Bij de chirurgische technieken van de zachte weefsels speelt men in op het feit dat de zachte weefsels rondom de patella te strak of te los zijn. Bij desmotomie maakt men de zachte weefsels losser door een incisie in het retinaculum mediaal of lateraal van de patella, afhankelijk van de richting van de luxatie, aan te brengen. Het gewrichtskapsel kan hierbij betrokken worden. Bij imbricatie worden de weefsels juist opgespannen aan de contralaterale zijde van de luxatie. Men spreekt dan onder andere over het opspannen van het gewrichtskapsel. Vaak worden deze 2 technieken gecombineerd (Di Dona et al., 2018).

Figuur 6: Schematische weergave van een trochlear wedge recession. Bron: Di Dona et al., 2018)

2.2.3.3. Postoperatief

Postoperatief kan er een zacht wondverband aangebracht worden ter hoogte van de wonde dat enkele dagen wordt aangelaten om zwelling en pijn te verminderen en zelftrauma te voorkomen.

Post-operatief worden best RX-opnames genomen om de correctie van de patellaluxatie en de plaatsing van eventuele materialen te beoordelen. Beweging moet gedurende 6 tot 8 weken beperkt worden en de hond mag enkel buiten tijdens korte wandelingen aan de leiband. Na deze 6 tot 8 weken zouden nieuwe RX-opnames moeten gemaakt worden om heling na te gaan in geval van tuberositas tibiae transpositie. Wanneer alles goed gaat, mag de beweging rustig terug worden opgebouwd. Post-operatieve analgesie bestaat voornamelijk uit NSAIDs (Di Dona et al., 2018).

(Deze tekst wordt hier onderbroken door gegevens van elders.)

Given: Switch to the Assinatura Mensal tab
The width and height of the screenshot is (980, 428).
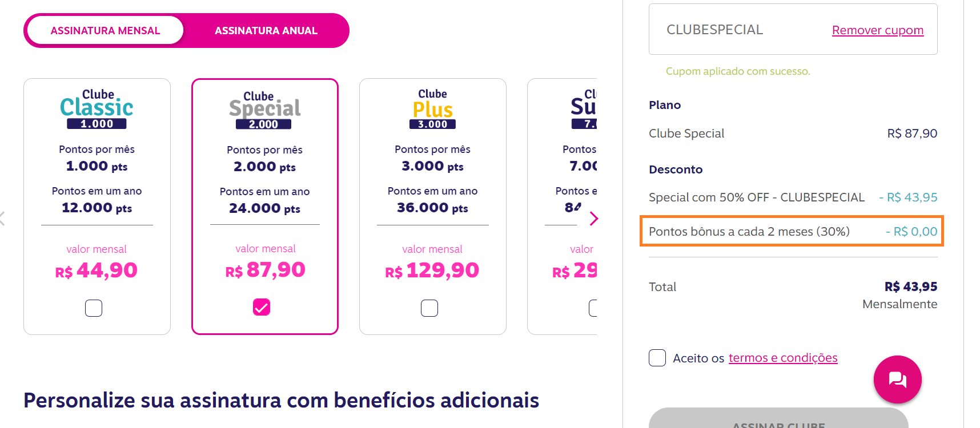Looking at the screenshot, I should coord(105,31).
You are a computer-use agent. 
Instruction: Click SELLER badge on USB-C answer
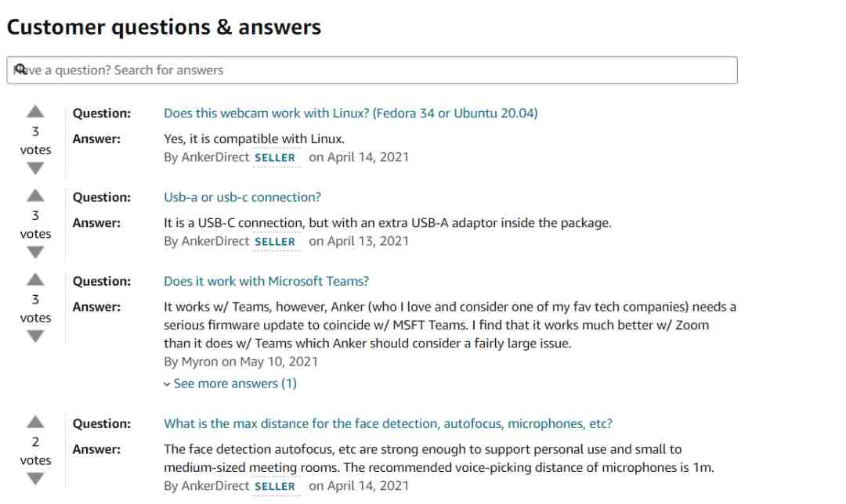point(275,242)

Chirurgische ingrepen om patellaluxatie te behandelen, hebben een redelijke kans tot slagen. In de meeste gevallen verhelpt chirurgie patellaluxatie volledig. In een onderzoek van Arthurs et al.

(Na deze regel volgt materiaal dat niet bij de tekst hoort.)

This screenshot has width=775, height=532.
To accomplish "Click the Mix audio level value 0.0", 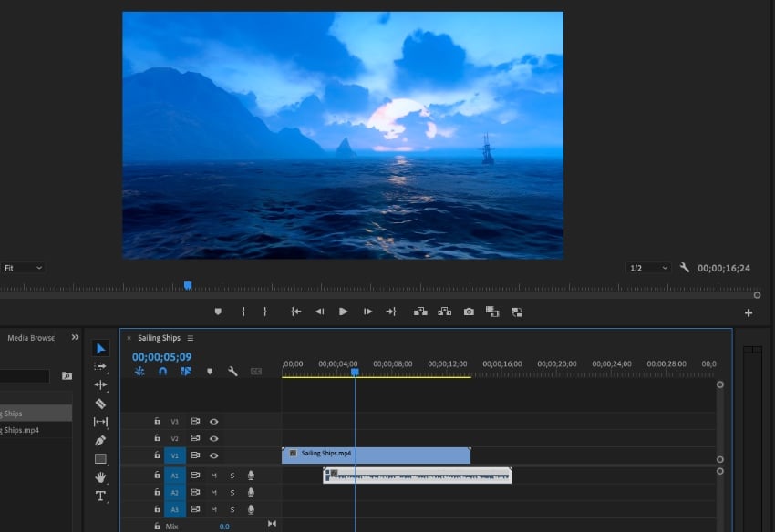I will 222,525.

(2006) werd er slechts in 2% van de gevallen niet in geslaagd om de patellaluxatie chirurgisch te corrigeren. In het onderzoek van Wangdee et al. (2013) was er echter in 20% van de gevallen sprake van persisterend manken, zelfs na een chirurgische ingreep. Dit komt waarschijnlijk voor bij honden met al te veel kraakbeenschade of osteoarthrose op het moment dat er ingegrepen wordt.

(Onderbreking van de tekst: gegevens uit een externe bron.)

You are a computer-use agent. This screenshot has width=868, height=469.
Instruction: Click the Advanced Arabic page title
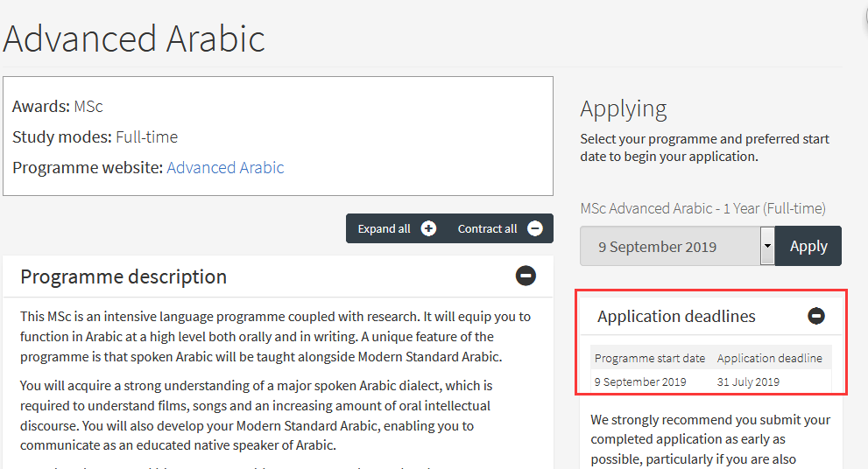134,39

Er is ook steeds een mogelijkheid tot complicaties. De meest voorkomende complicaties zijn implantaat-geassocieerde complicaties, reluxaties en tuberositas tibiae avulsie (Cashmore et al., 2014; Di Dona et al., 2018). Ernstige complicaties, die een revisie chirurgie nodig hebben, komen voor bij 10-18,5% van de patiënten. Deze complicaties komen algemeen gezien het meeste voor bij honden met een patellaluxatie graad 4 (Cashmore et al., 2014; Wangdee et al., 2013). Over het effect van lichaamsgewicht bij het ontstaan van complicaties is er tegenstrijdige informatie te vinden in artikels. Volgens Di Dona et al. (2018) tonen studies aan dat hoe hoger het gewicht van het dier bij de operatie, hoe hoger de kans op grote complicaties waaronder reluxatie. Cashmore et al.

(2014) meldt echter geen enkele associatie tussen lichaamsgewicht en het risico op ontwikkeling van complicaties.